Sebuah Rindu dan Kilas Balik

Alunan intro lagu Taylor Swift berupa petikan gitar terdengar jelas di telingaku. I Almost Do. Ya, lagu itu yang sedang kudengar sekarang. Entah mengapa, jika aku mendengar lagu ini, aku langsung bisa mengingatmu. Mengingat kebersamaan kita di kala itu.

Apa kau tahu, betapa tersiksanya sebuah jiwa yang merasakan suatu rasa janggal? Yang tentunya aku sendiri tidak mengerti. Rasanya baru kemarin kita bercakap-cakap sambil berjalan beriringan tanpa ada yang sadar dengan keakraban kita. Rasanya baru tadi pagi ketika aku curi-curi pandang kearahmu, dan mata sendumu itu berbalas menatap tanpa ada sepatah katapun. Tapi memang baru tadi pagi.

And I just wanna tell you, it takes everything in me not to call you..

Tadi aku sempat keceplosan mengatakan panggilan yang kau berikan padaku. Dan tebak apa yang terjadi! Rasanya ada yang berbeda di hati ini. Rasa.... entahlah, aku tak bisa menjelaskannya. Seperti ngilu perih pada luka luar, mungkin. Tapi seperti ada rasa yang.. yaahh.. seperti rasa rindu, mungkin. Rindu mendengar suara itu memanggil dengan khasnya.

And I wish I could run to you, and I hope you know that everytime I don't, I almost do..

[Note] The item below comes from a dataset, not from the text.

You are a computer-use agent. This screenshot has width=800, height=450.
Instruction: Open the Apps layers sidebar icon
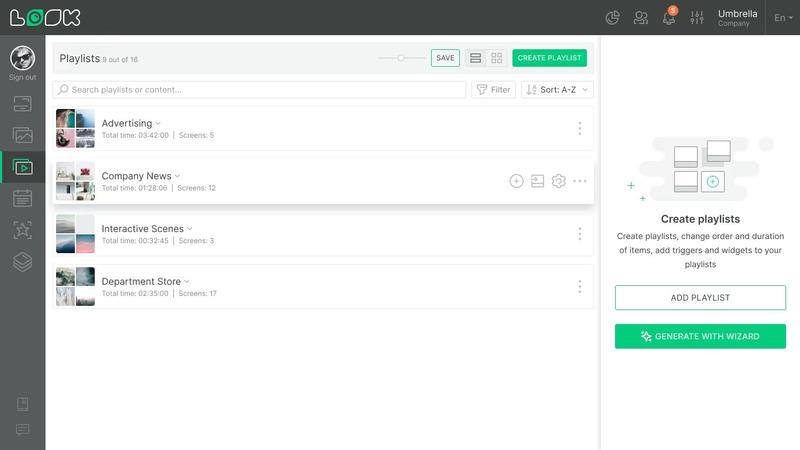(x=22, y=262)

Aku sempat berpikir, bagaimana jika aku yang membuka percakapan duluan? Tapi aku tak yakin kalau aku bisa. Begitu banyak kalimat yang sudah terngiang di otakku dan ingin kusampaikan padamu. Tapi setelah diri ini berada tepat di dekatmu, membuka mulut saja tak mampu. Hanya mata dan hati yang dapat berbicara. Begitulah pikirku.

Mungkin ini terdengar / terbaca aneh. Aku sendiri menganggapnya aneh. Jika aku mengingat kilas balik saat-saat bersamamu, rasanya selama ini kita sudah dekat. Tapi mengapa aku baru merasa ada yang "aneh" saat ini? Saat "mereka" telah siap menghujani kita beribu pertanyaan ketika kita terlihat dekat.

Aku menganggap hati ini telah beku. Beku karena luka yang selalu menghampiri. Mungkin ini adalah peringatan agar aku berhati-hati saat melangkah ke "sebuah area" bernama cinta. Tadinya kupikir, rasa cinta itu akan beku dan menjadi kaku selamanya. Tapi setelah menatap mata itu dan berada di dekatmu, ada rasa nyaman dan hangat yang tak bisa dituangkan dalam sebuah tulisan.

Mungkin ini adalah tulisan roman cinta picisan yang terdengar / terbaca aneh. Tapi terserahlah. Ini yang aku rasakan. Bukan yang "kau" rasakan.

Dia, Kau, dan Aku

Di bawah langit kelabu ini semuanya bermula. Ketika seorang yang pandai berpura-pura tegar akhirnya benar-benar berusaha untuk berpura-pura tersenyum.
Hei! Aku sudah tahu ini dari awal. Tapi mengapa aku baru merutuki hatiku, perasaanku, sekarang?

Aku benci tatapan itu. Tatapan penuh harap ketika tak seorangpun menyadarinya. KECUALI AKU.
Aku benci mata itu. Mata yang berpura-pura tak menyadari kehadiranmu, padahal ia di sampingmu.
Aku benci sikap itu. Sikap yang mengacuhkan sekitarnya tetapi akan fokus ketika melihatnya.
Aku benci sikap itu. Sikap yang seolah-olah kau adalah ratu di panggung sandiwara dan ia hanyalah rakyat jelata yang selalu memerhatikanmu walau kau acuhkan hingga menjadi sedemikian rupa.

Aku benci diriku yang terlihat tegar dihadapanmu walaupun sebenarnya aku hancur. Aku benci diriku yang memerhatikanmu walau dalam jarak. Aku benci diriku yang mencintaimu, yang diam-diam menaruh hati padamu.